__EXCERPTED PASSAGE__

============

Goals of this session are:
- to perform a copy number variation analysis (CNV) on a normal/tumour pair of alignment files (BAMs) produced by the mapping of Illumina short read sequencing data.
- to perform a copy number variation analysis (CNV) on a normal/tumour pair of SNParray data files (BAF and LRR) produced by the processing of Illumina chip.
What are the advantages and limitations of using each type of technology ? solution
In this session we will produce the main steps of the analysis of NGS data in order to detect CNV and also to estimate cellularity, ploidy of the tumor sample. Sequenza is the tool we will use to perform this analysis. Sequenza is able to perform the CNV analysis in both WGS and WES data.
It consists of a two Python pre-processing steps followed by a third step in R to infer the samples estimates and to plot the results for interpretation.
In a second time we will also been using IGV to visualise and manually inspect the copy number variation, we inferred in the first part, for validation purposes.

============

__EXERCISE TASKS__
**A)** Could you print the part of the CNV analysis passage that opens with the words containing "It consists of" and closes with "results for interpretation.", keeping every word unchanged?
**B)** How would you sum up the CNV analysis passage in two sentences?
**C)** Can you turn the paragraph of the CNV analysis passage beginning "In this session we will produce" into a short bulleted list that keeps its main facts?
The records after this point have no role here.

__DATA SUPPLIED__

============

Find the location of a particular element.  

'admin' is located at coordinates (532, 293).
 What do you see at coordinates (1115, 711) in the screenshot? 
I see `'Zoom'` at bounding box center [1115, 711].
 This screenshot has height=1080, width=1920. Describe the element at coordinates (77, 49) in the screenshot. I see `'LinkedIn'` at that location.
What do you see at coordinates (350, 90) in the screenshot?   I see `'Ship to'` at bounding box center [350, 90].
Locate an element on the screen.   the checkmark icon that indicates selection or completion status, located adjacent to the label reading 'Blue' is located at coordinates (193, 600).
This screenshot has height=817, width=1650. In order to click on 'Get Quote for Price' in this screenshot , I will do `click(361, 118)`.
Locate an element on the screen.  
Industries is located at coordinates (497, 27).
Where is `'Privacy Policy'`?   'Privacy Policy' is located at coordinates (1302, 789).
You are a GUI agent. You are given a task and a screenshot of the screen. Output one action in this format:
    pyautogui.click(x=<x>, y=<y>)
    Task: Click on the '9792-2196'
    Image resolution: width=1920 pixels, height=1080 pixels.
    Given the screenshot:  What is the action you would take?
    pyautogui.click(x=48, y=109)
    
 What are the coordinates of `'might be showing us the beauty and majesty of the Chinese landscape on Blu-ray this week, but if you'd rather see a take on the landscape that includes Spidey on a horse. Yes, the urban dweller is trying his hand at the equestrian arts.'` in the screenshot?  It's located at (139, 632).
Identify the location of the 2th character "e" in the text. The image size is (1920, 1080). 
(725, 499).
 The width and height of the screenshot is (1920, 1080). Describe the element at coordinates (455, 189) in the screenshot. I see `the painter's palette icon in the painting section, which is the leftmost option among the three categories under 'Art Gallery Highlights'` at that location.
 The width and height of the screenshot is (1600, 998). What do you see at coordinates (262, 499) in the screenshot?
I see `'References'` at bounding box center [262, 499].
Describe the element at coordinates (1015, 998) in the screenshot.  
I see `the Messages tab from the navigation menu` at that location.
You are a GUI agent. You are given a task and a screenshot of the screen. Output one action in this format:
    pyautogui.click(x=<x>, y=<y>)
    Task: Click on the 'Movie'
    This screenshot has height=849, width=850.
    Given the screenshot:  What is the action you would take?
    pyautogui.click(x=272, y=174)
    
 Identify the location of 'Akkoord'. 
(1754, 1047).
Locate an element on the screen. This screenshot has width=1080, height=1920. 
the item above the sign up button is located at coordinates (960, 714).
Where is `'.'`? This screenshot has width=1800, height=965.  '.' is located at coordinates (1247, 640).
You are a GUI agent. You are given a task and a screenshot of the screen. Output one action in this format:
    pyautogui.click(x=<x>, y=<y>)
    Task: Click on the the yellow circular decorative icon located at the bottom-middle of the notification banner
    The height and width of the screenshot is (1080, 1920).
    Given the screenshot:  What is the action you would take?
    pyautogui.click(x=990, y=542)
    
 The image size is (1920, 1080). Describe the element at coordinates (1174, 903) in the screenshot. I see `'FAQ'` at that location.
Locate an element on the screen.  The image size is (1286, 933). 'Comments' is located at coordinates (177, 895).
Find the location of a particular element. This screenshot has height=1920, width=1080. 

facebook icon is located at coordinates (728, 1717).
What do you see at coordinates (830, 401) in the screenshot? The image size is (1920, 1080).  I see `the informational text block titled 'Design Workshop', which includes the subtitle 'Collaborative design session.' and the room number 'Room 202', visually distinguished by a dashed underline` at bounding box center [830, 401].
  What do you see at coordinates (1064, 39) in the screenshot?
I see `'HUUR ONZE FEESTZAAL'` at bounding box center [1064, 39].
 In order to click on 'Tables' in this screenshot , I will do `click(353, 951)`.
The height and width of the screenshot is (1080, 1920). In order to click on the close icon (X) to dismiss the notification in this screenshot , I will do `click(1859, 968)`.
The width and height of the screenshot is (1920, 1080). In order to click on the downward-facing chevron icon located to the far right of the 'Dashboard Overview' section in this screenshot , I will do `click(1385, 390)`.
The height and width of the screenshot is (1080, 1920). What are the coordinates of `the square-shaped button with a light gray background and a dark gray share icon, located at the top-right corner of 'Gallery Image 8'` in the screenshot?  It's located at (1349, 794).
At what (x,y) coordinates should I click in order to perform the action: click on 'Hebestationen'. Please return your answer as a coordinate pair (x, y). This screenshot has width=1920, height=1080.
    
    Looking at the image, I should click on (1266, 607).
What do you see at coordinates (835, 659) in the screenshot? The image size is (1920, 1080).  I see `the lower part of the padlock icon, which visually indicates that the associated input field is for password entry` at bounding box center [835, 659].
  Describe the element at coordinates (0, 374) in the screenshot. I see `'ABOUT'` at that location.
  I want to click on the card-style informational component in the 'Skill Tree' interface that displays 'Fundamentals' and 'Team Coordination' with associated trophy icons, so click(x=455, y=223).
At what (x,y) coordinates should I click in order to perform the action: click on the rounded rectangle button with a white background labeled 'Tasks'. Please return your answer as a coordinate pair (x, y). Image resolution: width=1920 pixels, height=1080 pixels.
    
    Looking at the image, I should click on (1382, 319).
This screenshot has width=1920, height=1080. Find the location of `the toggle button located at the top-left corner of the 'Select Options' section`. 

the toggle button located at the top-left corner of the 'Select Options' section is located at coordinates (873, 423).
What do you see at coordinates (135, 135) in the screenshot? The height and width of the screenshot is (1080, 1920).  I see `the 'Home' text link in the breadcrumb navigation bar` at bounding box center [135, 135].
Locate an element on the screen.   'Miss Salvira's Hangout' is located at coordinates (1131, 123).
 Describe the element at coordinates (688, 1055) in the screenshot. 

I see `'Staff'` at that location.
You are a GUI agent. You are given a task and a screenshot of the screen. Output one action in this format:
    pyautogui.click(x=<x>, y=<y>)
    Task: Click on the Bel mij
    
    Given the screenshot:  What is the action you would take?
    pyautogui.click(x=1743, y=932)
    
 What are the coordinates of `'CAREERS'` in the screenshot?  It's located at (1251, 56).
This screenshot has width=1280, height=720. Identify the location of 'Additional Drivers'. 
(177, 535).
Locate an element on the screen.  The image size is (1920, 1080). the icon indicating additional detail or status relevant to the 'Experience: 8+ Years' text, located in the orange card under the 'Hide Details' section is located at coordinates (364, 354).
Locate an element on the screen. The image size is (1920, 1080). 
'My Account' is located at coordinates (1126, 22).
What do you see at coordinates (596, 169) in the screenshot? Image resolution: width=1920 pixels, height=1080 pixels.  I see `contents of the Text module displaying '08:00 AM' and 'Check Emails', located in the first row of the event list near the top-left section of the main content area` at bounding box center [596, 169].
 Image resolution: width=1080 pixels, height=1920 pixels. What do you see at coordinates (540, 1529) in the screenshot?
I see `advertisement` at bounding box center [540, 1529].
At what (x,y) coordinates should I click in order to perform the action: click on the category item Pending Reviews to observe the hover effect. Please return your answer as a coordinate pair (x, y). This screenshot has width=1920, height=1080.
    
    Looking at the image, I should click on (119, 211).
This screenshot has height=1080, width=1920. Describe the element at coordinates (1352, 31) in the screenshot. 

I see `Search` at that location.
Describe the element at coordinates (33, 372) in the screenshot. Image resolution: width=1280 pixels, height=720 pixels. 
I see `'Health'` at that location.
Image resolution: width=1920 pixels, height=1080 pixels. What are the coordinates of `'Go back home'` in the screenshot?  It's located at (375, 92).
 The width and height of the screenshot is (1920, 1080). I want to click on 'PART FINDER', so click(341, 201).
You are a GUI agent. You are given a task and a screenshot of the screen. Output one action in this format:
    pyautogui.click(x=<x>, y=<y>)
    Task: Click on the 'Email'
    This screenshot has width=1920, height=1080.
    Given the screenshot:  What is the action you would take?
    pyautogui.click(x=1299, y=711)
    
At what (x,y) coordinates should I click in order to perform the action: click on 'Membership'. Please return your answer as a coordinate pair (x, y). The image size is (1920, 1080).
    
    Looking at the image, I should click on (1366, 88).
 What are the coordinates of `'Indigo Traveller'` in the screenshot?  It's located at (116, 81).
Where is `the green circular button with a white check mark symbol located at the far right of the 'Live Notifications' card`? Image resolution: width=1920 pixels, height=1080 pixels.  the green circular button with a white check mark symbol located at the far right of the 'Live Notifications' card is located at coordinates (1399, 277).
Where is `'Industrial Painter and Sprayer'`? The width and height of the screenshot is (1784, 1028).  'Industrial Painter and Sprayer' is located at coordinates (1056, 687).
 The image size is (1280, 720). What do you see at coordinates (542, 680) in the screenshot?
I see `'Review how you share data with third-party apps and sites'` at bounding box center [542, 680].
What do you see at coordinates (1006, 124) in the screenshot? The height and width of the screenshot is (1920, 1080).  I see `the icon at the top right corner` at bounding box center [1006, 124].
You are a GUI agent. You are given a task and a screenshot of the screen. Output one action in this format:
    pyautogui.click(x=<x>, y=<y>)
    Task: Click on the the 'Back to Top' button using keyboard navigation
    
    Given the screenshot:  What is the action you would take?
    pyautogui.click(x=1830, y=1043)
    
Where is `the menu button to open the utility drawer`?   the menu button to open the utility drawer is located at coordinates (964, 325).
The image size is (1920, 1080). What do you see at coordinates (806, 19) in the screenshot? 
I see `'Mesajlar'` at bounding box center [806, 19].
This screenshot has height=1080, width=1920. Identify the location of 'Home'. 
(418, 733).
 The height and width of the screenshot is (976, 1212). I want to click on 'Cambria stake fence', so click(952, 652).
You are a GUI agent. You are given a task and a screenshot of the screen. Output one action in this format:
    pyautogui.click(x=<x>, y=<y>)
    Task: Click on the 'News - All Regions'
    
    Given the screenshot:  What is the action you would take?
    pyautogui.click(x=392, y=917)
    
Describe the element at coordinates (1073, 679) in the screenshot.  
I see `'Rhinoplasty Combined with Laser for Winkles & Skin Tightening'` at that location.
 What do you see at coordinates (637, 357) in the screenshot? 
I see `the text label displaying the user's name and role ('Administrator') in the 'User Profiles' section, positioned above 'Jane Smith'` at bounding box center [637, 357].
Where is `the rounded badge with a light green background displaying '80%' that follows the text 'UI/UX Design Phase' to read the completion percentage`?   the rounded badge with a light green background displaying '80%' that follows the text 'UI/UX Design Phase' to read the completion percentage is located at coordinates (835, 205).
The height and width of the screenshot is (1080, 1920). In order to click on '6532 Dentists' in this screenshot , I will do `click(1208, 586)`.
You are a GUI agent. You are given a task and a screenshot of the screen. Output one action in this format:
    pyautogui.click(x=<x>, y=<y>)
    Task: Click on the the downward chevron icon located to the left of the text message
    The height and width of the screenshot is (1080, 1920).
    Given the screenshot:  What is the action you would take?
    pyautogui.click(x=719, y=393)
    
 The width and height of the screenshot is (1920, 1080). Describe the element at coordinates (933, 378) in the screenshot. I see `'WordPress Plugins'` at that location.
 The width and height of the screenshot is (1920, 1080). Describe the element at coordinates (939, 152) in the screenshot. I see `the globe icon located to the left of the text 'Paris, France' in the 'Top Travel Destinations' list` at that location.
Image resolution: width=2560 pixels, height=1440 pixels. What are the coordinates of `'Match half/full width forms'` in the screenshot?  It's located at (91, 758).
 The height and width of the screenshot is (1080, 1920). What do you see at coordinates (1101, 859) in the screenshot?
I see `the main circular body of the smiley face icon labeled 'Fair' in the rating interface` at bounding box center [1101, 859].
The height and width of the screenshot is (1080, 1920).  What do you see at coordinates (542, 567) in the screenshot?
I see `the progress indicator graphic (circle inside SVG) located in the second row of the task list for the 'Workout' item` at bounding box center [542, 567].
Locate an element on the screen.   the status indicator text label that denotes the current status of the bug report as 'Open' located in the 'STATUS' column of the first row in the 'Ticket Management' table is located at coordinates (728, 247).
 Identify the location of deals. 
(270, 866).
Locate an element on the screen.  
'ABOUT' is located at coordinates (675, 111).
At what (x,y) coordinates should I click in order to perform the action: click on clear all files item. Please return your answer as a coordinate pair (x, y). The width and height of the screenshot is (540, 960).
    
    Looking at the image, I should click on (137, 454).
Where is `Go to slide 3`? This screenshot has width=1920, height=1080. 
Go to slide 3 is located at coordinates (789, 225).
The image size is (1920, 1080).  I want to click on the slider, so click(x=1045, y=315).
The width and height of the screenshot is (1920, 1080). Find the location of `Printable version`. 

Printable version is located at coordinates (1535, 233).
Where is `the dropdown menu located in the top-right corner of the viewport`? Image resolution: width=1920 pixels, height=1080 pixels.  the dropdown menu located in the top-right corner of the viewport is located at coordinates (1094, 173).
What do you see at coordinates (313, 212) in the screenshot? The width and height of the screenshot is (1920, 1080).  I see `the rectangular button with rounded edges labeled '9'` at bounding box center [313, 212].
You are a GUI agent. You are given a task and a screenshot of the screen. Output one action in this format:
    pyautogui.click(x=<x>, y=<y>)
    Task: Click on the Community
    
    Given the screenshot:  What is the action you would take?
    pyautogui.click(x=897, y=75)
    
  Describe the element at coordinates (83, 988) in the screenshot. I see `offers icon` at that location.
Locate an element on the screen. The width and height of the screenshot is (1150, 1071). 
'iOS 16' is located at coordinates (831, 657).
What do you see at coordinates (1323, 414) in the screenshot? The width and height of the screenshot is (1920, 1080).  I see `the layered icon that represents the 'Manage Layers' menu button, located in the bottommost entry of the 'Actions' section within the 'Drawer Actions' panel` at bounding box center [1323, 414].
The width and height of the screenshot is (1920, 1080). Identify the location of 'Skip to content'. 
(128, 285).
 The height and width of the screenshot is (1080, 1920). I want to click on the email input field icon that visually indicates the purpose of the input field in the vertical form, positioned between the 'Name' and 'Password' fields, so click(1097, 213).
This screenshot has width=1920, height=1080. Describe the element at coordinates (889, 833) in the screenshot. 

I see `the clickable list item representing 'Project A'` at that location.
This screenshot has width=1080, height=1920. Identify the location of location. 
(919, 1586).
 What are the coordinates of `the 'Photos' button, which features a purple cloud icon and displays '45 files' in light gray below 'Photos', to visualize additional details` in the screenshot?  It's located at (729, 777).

============

__ANSWERS TO THE EXERCISES__
**A)**
It consists of a two Python pre-processing steps followed by a third step in R to infer the samples estimates and to plot the results for interpretation.

**B)** The session aims to perform copy number variation analysis on normal/tumour pairs of two kinds of data: BAM files from Illumina short read sequencing and SNP array BAF and LRR files from an Illumina chip. Sequenza detects CNV and estimates tumor cellularity and ploidy in WGS and WES data through two Python pre-processing steps and an R step, and IGV is then used to visually inspect the inferred copy number variation for validation.

**C)**
- The session covers the main steps of analyzing NGS data to detect CNV.
- It also estimates the cellularity and ploidy of the tumor sample.
- The analysis uses Sequenza.
- Sequenza can perform CNV analysis on both WGS and WES data.